La décision de faire d’Abigail la Voyante Royale et la Protectrice du Grand Cristal avait créé quelques tensions avec le Pape, ce que la jeune reine avait initialement cherché à éviter, aboutissant finalement à un schisme religieux entre Rome et le pouvoir royal britannien. Le royaume tout entier avait tremblé, craignant une guerre pour la possession du Grand Cristal. Après de longs mois de négociations diplomatiques, un traité de neutralité avait été signé par toutes les nations d’Europe, plaçant le Grand Cristal sous la protection exclusive de la monarchie britannienne. C’était aussi à cette occasion que la Garde D’Eel avait été créée.
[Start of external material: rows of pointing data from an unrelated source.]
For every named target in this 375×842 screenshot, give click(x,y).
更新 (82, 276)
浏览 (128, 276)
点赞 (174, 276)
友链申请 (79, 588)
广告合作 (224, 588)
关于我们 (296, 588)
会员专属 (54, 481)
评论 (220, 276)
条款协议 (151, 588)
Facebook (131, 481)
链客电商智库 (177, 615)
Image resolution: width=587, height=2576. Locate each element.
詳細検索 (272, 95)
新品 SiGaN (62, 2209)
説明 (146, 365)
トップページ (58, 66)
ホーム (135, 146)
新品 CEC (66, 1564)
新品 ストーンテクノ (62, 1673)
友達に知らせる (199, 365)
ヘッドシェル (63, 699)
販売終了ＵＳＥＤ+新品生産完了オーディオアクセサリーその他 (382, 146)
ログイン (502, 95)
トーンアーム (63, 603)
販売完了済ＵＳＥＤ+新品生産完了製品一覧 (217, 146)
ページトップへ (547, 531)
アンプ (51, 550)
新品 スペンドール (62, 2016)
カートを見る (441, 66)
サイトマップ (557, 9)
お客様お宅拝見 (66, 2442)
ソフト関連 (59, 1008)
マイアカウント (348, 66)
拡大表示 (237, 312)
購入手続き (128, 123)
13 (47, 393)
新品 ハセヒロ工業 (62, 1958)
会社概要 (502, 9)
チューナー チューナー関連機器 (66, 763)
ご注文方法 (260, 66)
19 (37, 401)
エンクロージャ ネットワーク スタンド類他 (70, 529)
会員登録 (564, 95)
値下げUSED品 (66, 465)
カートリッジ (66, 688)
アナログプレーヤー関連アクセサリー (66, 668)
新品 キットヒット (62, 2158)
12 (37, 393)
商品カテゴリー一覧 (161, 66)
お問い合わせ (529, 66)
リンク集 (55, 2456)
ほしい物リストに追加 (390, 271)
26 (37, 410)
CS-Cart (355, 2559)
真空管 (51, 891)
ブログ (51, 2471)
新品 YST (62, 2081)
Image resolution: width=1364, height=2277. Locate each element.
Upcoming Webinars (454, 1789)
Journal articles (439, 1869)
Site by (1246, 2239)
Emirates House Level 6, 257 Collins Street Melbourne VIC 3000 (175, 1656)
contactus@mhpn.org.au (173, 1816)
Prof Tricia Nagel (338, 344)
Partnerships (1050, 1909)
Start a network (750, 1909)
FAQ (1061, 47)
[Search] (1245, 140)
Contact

La vie de la banshee eirinoise dans l’ombre du roi avait été pénible. Elle avait assisté à l’échec de ses six mariages, dont certains s’était terminés dans des circonstances tragiques. Le roi était un faelien aux origines incertaines, qui avait en sainte horreur les humains dont il avait renié l’héritage. Ne serait-ce qu’évoquer sa nature de faelien était un crime de lèse-majesté punissable de la peine capitale. Pourtant, aucune des faeries avec lesquelles il avait convolé n’étaient parvenues à lui donner un héritier. Le conseil privé avait alors suggéré, avec beaucoup de prudence, que le roi prenne une humaine pour femme. Elles étaient plus fertiles que les faeries d’une manière générale, et le roi possédant lui-même du sang humain, on était en droit d’espérer une naissance de cette union. Le roi était d’abord entré dans une colère noire, puis il avait accepté d’épouser une humaine, la première d’une longue liste. Parmi les six humaines que le roi avait épousées, il en avait répudié une, après qu’elle lui ait donné une fille unique, Marie. La deuxième, accusée d’adultère et d’inceste, fut décapitée après avoir donné au roi une autre fille, Elizabeth. Enfin, la troisième mourut de la fièvre puerpérale quelques temps après avoir donné le jour au premier et unique fils du roi, Edouard. Les trois dernières épouses du roi ne lui donnèrent pas d’héritier mais ne connurent pas un sort plus enviable que leurs consœurs.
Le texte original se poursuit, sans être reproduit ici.